Here are some short posts I've authored on basic aspects of data science.
Stacked generalization in scikit learn
H-bGBT (Say that three times quickly!): New in sci-kit learn 0.21.0
reddit2rehab: Binary Classification Model: Using requests, beautiful soup and the PushShift API, I captured 1000s of Reddit posts in subreddits devoted to either active substance use or recovery from addiction, and trained multiple machine-learning (ML) models to predict which subset (active use vs addiction recovery) a piece of writing came from. The best model had a 96% success rate. Use case: Addiction medicine and counselling.
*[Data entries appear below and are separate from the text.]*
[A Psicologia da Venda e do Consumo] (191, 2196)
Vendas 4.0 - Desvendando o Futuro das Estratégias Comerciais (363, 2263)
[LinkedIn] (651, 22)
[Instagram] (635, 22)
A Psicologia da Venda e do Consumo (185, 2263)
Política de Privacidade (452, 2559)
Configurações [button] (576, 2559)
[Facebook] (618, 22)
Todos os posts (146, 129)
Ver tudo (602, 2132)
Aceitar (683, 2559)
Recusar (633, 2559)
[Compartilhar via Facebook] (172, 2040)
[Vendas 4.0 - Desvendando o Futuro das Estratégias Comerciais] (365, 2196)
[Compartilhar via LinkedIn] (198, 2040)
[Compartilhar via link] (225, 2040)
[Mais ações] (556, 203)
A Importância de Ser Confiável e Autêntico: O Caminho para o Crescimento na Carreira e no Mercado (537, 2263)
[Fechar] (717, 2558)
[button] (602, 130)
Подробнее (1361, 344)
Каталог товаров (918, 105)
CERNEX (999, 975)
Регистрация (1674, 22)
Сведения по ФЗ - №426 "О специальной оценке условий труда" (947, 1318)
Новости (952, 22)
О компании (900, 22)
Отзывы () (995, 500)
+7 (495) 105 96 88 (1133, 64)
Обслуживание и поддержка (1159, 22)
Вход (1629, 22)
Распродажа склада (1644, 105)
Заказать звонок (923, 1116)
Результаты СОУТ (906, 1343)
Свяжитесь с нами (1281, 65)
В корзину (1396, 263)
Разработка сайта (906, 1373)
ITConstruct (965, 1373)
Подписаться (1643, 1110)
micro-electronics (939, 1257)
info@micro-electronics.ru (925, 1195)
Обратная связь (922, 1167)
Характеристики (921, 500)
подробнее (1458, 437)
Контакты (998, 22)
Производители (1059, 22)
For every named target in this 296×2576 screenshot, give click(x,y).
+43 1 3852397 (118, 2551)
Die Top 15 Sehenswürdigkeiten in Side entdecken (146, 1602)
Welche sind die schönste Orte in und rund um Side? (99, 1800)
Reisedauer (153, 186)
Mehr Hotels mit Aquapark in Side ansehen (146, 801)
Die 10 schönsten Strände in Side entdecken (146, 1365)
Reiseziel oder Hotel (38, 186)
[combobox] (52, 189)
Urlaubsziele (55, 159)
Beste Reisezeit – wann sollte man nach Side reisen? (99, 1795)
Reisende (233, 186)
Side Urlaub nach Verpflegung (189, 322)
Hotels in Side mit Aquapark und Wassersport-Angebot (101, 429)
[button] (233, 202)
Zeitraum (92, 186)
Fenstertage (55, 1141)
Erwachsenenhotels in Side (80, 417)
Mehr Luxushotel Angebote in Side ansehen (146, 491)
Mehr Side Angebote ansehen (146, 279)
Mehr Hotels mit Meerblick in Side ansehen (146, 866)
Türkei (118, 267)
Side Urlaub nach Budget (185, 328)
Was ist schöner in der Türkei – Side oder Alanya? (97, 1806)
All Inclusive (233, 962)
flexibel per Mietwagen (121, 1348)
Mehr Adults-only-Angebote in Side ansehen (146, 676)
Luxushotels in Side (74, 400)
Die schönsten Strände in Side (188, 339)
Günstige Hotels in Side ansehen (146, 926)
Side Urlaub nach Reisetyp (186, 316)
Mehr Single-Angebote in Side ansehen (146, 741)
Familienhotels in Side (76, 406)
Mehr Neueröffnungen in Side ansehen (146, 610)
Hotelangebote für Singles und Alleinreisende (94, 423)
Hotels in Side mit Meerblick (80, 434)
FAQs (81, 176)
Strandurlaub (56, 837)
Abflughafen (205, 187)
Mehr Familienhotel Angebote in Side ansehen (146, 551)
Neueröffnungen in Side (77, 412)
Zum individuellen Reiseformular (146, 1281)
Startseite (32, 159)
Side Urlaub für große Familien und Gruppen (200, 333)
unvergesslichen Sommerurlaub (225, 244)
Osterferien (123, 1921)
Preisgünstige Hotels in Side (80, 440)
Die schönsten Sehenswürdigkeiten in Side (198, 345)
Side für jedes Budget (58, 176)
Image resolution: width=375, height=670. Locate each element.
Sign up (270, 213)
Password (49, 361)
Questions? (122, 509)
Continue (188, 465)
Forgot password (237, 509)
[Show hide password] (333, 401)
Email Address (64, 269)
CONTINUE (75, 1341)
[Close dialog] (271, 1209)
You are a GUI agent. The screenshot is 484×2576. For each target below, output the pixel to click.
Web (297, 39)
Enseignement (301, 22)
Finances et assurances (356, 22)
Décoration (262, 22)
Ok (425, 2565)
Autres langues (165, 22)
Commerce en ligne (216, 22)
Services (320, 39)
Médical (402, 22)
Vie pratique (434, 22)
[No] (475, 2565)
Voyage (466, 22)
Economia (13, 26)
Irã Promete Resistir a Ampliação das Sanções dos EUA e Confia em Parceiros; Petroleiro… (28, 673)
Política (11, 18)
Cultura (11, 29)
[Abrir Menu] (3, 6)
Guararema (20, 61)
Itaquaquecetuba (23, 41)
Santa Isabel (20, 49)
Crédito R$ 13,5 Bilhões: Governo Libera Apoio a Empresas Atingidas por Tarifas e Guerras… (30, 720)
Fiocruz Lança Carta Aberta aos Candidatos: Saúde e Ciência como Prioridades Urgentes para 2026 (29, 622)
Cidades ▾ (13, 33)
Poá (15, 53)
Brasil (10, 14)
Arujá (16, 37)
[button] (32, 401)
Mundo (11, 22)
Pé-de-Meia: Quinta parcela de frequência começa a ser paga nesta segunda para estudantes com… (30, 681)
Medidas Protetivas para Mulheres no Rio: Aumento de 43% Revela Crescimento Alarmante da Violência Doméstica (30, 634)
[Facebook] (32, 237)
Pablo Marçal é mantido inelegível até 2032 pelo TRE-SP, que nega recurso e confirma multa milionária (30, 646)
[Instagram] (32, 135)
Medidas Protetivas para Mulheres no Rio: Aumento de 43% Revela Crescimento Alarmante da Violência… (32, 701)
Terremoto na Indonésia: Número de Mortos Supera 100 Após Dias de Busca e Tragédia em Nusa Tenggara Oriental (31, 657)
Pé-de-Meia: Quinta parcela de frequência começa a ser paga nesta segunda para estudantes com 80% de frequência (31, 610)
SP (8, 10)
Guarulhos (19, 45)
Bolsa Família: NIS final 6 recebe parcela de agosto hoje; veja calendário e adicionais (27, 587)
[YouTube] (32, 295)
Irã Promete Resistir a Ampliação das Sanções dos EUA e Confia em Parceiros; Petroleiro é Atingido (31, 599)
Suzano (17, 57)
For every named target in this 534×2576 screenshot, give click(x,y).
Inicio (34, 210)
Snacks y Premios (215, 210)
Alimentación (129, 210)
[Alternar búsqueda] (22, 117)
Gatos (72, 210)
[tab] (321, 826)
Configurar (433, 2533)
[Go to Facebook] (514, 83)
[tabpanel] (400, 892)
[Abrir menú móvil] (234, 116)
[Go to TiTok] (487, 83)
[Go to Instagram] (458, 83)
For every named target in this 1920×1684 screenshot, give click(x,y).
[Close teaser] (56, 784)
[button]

Fighting Fire with Firepower Multinomial Classification Model: An academic project with two peers, Mariam Javed and Wayne Chan. We explored a popular dataset regarding forest fires and the literature surrounding it, and developed a model to classify wildfires by size (a binning of acres burned per fire). An example of building multiple models and tuning their hyperparameters using gridsearch, our best model performed at a rate matching related experiments found in the literature. Use case: Disaster preparedness, resource allocation.
#readMoreCanlit **Recommender system (**work-in-progress): A recommender system intended to promote reading of Canadian literature, it takes input from the user regarding preferred books and book types, and returns recommendations of Canadian books that are similar, including author, title, description and cover art. Use case: publishing industry marketing, online and bricks-and-mortar bookstores.